Exercise objective> Set down exactly the entries below, beginning at their first line and ending at the line with "Task: Start battle for 虞美人·其一 repeat stage".

Given entries>
......

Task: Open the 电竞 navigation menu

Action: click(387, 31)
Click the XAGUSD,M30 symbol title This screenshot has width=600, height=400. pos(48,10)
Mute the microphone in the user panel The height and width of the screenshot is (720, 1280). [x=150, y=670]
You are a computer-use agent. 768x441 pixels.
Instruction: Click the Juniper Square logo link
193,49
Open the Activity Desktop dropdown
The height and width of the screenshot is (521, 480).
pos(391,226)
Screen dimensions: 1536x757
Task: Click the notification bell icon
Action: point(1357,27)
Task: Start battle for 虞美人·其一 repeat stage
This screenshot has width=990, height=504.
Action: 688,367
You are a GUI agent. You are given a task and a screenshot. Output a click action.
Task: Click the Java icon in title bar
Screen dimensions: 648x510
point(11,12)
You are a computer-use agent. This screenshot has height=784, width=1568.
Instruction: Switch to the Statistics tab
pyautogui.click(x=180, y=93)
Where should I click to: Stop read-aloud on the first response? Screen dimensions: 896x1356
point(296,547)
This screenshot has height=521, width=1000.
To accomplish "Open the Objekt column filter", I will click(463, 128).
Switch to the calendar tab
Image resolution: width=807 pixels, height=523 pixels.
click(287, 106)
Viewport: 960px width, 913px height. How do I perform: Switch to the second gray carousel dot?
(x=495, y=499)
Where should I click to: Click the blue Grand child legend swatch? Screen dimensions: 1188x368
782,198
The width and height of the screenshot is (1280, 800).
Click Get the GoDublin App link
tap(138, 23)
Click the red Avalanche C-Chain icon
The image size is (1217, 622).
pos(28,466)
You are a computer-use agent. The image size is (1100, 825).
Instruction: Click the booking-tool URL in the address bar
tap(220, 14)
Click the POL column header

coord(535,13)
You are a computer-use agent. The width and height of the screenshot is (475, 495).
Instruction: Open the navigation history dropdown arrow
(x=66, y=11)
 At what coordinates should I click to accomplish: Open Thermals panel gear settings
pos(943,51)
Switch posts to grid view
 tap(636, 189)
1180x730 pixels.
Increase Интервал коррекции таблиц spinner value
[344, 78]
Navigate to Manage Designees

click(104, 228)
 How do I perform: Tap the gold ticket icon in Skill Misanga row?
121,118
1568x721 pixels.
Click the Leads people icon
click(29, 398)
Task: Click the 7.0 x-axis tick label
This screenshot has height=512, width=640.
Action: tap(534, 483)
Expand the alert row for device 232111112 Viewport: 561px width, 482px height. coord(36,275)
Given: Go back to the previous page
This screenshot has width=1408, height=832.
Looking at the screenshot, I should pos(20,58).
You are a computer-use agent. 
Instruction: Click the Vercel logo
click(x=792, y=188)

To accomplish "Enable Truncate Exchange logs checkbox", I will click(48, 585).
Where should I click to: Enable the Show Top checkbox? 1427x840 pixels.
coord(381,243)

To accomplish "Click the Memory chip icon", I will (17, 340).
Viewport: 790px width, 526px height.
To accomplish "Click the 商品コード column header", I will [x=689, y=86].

......

Answer to this task>
Task: Open the 电竞 navigation menu

Action: click(387, 31)
Click the XAGUSD,M30 symbol title This screenshot has width=600, height=400. pos(48,10)
Mute the microphone in the user panel The height and width of the screenshot is (720, 1280). [x=150, y=670]
You are a computer-use agent. 768x441 pixels.
Instruction: Click the Juniper Square logo link
193,49
Open the Activity Desktop dropdown
The height and width of the screenshot is (521, 480).
pos(391,226)
Screen dimensions: 1536x757
Task: Click the notification bell icon
Action: point(1357,27)
Task: Start battle for 虞美人·其一 repeat stage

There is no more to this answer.